E com estes surgem, quase todos os dias, desenvolvimentos ao nível dos softwares que customizam e permitem todo um conjunto de novas possibilidades e que nos remetem para a nossa casa. Apesar de podermos estar em qualquer parte do mundo.
Entretanto, a nossa legislação e o cada vez mais complexo SCE atrapalham, muitas das vezes, o processo, dificultam e oneram inocuamente para satisfazer o ego de certos organismos do Estado, à espera de melhor oportunidade para justificar a sua importância como se a isso fossem obrigados.
Agora que o XXII Governo Constitucional tomou posse, apelamos novamente ao Executivo e, em especial, à senhora ministra da Presidência e da Modernização Administrativa, para aplicar o Simplex no SCE. Cada alteração da legislação ou dos procedimentos do SCE continuam a provocar dores de cabeça aos peritos qualificados (PQ). A título de exemplo, diremos que, sempre que um PQ vai fazer a Certificação Energética de um imóvel, tem obrigatoriamente de preencher uma declaração de visita, para que depois o dono do imóvel (ou o seu representante presente) a assine no decorrer da visita, atestando que o PQ esteve presente, bem como que aceita certas condições relacionadas com o trabalho do mesmo.
Acontece que, se o PQ for certificar um prédio com cerca de 50 ou mais frações, tem de preencher obrigatoriamente cerca de 50 ou mais declarações de visita e tem de pedir ao dono da fração, ou ao seu representante, que as assine todas.
Será que alguém, sem pertencer ao SCE, percebe esta medida a que os PQ têm de obedecer sob pena de incorrer em contraordenação? Obviamente que não a entendemos e, em nossa opinião, não faz qualquer sentido esta metodologia.

----

__TAREFAS A REALIZAR__:
1 – No texto sobre a certificação energética, o que tem o perito qualificado de preencher sempre que vai certificar um imóvel?
2 – Reproduza um trecho do texto sobre a certificação energética: comece nas palavras "Entretanto, a nossa" e pare depois de "isso fossem obrigados.".
3 – Dê seguimento ao texto sobre a certificação energética a partir da última frase.

__Itens guardados do conjunto de dados__:
----

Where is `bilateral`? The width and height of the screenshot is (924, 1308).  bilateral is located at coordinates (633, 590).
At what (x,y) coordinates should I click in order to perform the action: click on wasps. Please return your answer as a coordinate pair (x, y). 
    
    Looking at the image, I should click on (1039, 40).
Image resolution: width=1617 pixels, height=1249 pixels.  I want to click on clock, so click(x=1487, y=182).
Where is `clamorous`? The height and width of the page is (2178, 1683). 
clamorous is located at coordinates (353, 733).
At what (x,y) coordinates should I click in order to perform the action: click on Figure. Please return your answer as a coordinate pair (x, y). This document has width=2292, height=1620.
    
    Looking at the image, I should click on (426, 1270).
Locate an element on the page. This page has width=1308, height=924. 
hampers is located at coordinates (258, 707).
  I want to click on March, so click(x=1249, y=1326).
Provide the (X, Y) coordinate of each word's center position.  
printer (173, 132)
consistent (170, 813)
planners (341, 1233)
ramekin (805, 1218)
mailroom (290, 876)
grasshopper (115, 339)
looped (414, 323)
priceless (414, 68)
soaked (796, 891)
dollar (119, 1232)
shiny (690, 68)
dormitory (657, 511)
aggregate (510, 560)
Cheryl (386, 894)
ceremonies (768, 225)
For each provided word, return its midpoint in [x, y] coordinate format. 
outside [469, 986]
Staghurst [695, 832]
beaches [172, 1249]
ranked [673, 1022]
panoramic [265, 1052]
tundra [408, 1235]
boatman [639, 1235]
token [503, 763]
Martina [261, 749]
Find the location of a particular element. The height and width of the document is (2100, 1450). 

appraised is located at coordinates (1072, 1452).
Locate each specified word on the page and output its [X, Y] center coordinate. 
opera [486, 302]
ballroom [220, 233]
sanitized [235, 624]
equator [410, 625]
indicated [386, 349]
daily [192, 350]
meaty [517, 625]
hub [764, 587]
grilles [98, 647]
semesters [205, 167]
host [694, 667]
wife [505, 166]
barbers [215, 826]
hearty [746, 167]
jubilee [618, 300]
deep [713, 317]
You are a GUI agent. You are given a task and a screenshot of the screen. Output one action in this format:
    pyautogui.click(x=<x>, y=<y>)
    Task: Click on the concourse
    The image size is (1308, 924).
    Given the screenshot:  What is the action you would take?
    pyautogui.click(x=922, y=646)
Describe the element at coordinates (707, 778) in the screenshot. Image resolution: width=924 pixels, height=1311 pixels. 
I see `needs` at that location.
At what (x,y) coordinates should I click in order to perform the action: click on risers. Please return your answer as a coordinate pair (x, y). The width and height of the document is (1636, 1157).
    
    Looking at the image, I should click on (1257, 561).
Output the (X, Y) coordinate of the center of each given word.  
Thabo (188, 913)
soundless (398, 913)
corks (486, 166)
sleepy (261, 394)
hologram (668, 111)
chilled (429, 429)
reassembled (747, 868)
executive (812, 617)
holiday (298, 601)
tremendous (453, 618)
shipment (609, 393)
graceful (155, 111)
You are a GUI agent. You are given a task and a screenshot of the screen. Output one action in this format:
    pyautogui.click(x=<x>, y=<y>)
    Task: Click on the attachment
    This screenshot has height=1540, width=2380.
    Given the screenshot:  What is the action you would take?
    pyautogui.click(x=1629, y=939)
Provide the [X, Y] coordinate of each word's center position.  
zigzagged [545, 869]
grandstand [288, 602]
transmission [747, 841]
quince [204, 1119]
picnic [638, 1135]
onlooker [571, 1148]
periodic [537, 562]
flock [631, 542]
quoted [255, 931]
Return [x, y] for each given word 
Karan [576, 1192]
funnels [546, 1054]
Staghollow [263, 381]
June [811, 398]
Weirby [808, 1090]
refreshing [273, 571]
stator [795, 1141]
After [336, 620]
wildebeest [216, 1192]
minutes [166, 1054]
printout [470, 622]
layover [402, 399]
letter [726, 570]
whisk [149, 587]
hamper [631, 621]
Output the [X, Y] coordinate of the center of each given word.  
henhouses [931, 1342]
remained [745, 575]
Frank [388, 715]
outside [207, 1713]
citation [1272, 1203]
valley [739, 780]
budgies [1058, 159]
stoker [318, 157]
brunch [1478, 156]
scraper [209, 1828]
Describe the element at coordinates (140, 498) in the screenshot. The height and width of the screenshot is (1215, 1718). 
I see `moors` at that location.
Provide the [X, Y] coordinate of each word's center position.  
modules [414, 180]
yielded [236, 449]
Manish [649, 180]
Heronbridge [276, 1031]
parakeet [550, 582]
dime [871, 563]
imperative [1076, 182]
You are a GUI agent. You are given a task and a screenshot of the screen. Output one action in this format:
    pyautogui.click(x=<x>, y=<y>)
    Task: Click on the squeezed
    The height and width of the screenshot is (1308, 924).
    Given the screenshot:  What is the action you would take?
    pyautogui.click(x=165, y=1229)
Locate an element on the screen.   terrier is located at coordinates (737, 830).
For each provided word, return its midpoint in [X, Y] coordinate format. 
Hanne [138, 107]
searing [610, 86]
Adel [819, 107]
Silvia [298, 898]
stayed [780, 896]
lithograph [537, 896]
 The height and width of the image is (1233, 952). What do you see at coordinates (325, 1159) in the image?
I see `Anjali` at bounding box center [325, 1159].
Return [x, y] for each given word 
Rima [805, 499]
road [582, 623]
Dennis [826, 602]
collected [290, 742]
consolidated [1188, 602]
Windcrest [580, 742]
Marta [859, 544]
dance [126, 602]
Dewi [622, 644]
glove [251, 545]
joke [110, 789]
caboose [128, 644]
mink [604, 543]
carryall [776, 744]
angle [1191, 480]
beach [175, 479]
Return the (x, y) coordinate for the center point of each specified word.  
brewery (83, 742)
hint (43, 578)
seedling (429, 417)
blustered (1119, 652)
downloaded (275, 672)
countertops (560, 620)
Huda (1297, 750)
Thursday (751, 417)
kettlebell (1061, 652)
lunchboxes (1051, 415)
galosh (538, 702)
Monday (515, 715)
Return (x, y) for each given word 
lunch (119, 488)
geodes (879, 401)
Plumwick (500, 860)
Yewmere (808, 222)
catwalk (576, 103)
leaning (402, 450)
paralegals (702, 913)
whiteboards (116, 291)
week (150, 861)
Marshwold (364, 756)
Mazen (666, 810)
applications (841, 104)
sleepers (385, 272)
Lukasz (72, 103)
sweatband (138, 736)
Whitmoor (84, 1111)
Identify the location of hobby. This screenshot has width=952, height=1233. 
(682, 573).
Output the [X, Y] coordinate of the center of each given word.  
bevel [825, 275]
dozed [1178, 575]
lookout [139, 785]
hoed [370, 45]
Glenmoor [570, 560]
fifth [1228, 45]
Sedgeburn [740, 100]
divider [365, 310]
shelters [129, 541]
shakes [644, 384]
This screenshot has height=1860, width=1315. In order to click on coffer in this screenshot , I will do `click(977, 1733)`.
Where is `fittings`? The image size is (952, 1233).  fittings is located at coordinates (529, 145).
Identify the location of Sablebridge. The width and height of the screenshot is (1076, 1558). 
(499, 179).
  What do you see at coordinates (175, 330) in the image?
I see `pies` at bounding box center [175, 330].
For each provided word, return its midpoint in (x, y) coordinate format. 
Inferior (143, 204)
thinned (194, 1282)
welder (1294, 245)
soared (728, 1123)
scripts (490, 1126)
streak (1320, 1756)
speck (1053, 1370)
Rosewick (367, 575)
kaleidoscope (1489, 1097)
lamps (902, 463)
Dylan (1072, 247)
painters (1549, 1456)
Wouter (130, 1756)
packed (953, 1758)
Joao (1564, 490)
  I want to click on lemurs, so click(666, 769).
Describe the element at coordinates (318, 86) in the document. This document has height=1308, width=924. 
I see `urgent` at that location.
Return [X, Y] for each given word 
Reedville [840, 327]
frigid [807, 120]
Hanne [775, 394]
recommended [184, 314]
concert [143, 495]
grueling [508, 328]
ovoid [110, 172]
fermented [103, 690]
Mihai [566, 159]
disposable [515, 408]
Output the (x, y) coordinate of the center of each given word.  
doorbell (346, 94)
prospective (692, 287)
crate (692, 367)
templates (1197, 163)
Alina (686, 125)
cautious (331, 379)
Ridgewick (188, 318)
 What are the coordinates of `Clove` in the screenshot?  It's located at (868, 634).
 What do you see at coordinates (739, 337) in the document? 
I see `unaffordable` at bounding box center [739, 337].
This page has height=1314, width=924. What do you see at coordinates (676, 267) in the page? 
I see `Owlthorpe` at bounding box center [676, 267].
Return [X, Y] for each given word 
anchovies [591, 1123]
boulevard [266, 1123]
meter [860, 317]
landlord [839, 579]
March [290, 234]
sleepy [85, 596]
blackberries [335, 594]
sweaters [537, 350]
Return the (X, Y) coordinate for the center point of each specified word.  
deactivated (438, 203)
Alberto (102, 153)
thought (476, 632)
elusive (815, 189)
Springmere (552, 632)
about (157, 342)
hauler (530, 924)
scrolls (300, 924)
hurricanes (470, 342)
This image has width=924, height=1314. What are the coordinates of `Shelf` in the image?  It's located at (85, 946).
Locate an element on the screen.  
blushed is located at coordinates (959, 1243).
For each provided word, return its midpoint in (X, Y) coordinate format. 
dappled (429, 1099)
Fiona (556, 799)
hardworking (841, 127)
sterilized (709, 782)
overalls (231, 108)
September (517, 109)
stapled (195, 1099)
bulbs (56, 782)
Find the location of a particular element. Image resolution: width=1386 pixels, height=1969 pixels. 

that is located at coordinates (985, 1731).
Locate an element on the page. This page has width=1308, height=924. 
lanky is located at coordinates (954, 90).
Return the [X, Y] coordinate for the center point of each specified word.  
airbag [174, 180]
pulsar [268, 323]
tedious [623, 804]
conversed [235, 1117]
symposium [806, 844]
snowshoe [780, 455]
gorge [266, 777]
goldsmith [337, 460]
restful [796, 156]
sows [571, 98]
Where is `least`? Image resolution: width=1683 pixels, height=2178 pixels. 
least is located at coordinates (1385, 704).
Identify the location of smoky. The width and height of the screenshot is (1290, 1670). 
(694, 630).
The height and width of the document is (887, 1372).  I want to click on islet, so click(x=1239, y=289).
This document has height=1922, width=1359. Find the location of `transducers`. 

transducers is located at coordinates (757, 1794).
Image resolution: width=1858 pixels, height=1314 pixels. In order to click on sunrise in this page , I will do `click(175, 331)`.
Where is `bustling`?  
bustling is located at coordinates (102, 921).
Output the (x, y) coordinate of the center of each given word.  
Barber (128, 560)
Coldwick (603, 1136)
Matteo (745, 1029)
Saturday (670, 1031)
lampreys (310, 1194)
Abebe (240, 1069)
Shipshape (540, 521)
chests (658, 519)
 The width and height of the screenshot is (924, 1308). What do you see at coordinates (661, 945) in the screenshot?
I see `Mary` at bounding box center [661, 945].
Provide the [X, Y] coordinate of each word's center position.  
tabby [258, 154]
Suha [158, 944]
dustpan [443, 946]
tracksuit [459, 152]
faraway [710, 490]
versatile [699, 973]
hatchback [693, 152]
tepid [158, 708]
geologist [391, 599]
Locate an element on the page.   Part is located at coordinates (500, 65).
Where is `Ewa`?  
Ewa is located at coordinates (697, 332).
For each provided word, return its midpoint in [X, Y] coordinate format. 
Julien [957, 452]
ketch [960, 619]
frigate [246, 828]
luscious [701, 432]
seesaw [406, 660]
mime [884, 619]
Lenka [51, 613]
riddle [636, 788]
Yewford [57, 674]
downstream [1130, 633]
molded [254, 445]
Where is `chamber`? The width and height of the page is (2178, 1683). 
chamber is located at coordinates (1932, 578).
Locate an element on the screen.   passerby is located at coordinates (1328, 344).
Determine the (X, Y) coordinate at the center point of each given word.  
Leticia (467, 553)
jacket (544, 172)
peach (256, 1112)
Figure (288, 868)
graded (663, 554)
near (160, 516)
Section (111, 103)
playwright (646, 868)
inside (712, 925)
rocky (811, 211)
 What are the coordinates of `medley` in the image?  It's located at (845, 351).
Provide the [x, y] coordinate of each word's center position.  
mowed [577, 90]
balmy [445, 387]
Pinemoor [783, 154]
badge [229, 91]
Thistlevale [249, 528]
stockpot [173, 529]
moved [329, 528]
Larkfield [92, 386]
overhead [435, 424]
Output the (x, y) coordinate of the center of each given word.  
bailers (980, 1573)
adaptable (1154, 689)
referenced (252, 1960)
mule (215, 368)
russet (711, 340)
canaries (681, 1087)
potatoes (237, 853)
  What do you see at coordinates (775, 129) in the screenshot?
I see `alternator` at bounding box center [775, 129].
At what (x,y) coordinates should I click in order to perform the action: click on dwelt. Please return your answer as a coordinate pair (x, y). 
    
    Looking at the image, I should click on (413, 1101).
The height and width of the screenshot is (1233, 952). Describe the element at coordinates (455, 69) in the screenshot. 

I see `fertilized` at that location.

----

__RESPOSTAS__:
1 – Uma declaração de visita, que o dono do imóvel (ou o seu representante presente) assina durante a visita.

2 –
Entretanto, a nossa legislação e o cada vez mais complexo SCE atrapalham, muitas das vezes, o processo, dificultam e oneram inocuamente para satisfazer o ego de certos organismos do Estado, à espera de melhor oportunidade para justificar a sua importância como se a isso fossem obrigados.

3 –
Outro exemplo: a nova lei aplicável à reabilitação de edifícios, Decreto-Lei nº 95/2019, de 18 de julho, a aplicar a partir de 15 de novembro próximo. O Decreto-Lei (DL) revoga o DL nº 53/2014, de 8 de abril, e supostamente pretende dar corpo a um dos objetivos estratégicos do Governo de “passar a reabilitação da exceção à regra”, através da revisão do enquadramento legal e regulamentar da construção, de modo a adequá-lo às exigências e especificidades da reabilitação. No conjunto, foram publicadas sete portarias que complementam o referido DL.
Diremos que são apresentadas soluções velhas para problemas velhos: volta a avaliação sísmica, que era o “calcanhar de Aquiles” do antigo DL da reabilitação, mas, contrariamente às novas tendências e desígnios, desacelera um pouco na eficiência energética e volta a introduzir os aspetos de obrigatoriedade de admissão de ar nos quartos e salas dos edifícios de habitação. Sobre este método de ventilação de muito difícil aplicação em reabilitação de edifícios, não só a nossa cultura não aprecia e desaprova estas práticas, como degrada, de forma substancial, o isolamento acústico em espaços de maior sensibilidade na exposição ao ruído.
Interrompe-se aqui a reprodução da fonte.